Questo era un invito a Steerforth d’andarsi a mettere fra le sue mani; e l’amico si sedette di schiena alla tavola, e col viso sorridente rivolto a me, sottomise il capo all’esame di lei, evidentemente con nessun altro scopo che quello di divertirsi. Era uno strano spettacolo veder la signorina Mowcher chinarsi su di lui e guardar con una lente d’ingrandimento quella ricca profusione di capelli neri.

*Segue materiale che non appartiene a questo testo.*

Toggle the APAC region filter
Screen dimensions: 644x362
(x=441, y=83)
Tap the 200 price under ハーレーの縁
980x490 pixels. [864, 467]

– Siete un bel giovane – disse la signorina Mowcher, dopo una breve osservazione. – In un anno, se non ci fossi io, avreste il cranio calvo come un frate. Un altro mezzo minuto, mio giovane amico, e noi metteremo i vostri riccioli in grado di resistere per altri dieci anni.

Dicendo così, versò un po’ del contenuto di una boccettina su una pezza di flanella, e poi, impartendo un po’ delle virtù di quella miscela a uno spazzolino, cominciò con lo spazzolino e la pezza a sfregare la testa di Steerforth con la maggiore rapidità possibile, non lasciando mai di parlare.

– Conoscete Carlo Pyegrave, il figlio del duca? –

ella disse. – Lo conoscete? – e fece capolino sulla fronte di Steerforth.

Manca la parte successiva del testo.